Adding value, not subtracting features

As Japan has a solid ‘first to the table’ technology history, Hasegawa says it is turning towards RPA technology as the next frontier of innovation, touting the Mitsubishi Tanabe Pharma project to underline the benefits of automation.

“In anticipation of an era of no-code, low-code development that does not use programming languages, Mitsubishi Tanabe Pharma had also hypothesized that the introduction of RPA would lead to the development of employees who would be able to reform operations by utilizing digital technology on their own,” says the CEO.

“By incorporating the use of RPA, the concept can be shifted from process construction aimed at simple business simplification to process construction for the creation of added value. We consider this to be another form of innovation.”

Since implementing UiPath in 2019, Mitsubishi Tanabe Pharma has automated over 500 workflows and saved over 70,000 person-hours which has enabled significant gains in operational efficiency. But the medical company is just at the beginning of its journey as it moves towards the ultimate shared goal of this vendor and customer in the fully automated enterprise.

For Mitsubishi Tanabe Pharma, this means an empowered workforce capable of identifying their own automation and innovation opportunities.

“From the very beginning, (it) had been promoting a ‘self-driven’ organization in which on-site employees would identify target operations and automate them on their own,” shares Hasegawa.

Improving retiree satisfaction with automation

One significantly improved department at the company is the HR department, which was struggling with the mismatched workflow for processing retirees from the organization. While different employees were retiring every month, the procedure for retirement was held only semi-annually. This led to a deluge of queries and inquiries and increased work for HR and – presumably – increased frustration when questions weren’t being dealt with efficiently.

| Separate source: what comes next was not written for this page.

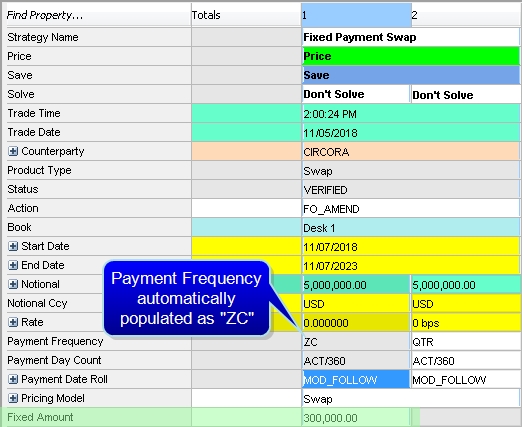Expand the Notional property row
The width and height of the screenshot is (522, 427).
tap(13, 284)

Given the celebratory nature of retirement and the increase in numbers, an automation solution was needed.

“The company decided to convert the contact and confirmation of retirees to RPA and changed to a method whereby the process is carried out on a monthly basis. This not only reduced the number of inquiries and the workload but also improved the satisfaction level of the retirees,” Hasegawa says.

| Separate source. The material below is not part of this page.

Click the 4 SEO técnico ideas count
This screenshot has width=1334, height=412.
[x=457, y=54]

And with many a retiree in Japan these days, improving satisfaction can only be a good thing.

Digitally skilled personnel

RPA has meant for this Japanese company that the messy manual processes of the past have been taken out of the hands of humans and placed with software robots, saving countless person-hours and freeing workers up for more creative and value-adding work.

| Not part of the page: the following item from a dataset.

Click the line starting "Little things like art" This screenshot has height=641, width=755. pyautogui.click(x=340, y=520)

On this new, enlightened work force, Hasegawa says, “Resistance to digital tools has disappeared, and this has spurred the development of digitally skilled personnel. They were able to not only reduce and replace existing tasks that people were doing but also create added value by entrusting astronomically time-consuming tasks to robots that were previously impossible to do by human hands.”

The CEO though looks forward to a future of even more RPA innovation in Japan.

“In the future, UiPath hopes to expand its automation domain to our platform concept of ‘discovery’ and ‘execution’ to support the creation of further business value and innovation.”

Alongside the shift in the workforce age in Japan, Hasegawa notes there has also been a growing move away from an old back-breaking work culture into a new norm.

“Momentum for ‘work style reform’ has been building since 2017 to break away from long working hours, and this has led to the rapid spread of the use of automation ahead of the rest of the world.”

In other words, RPA is helping Japan say RIP to all work and no play.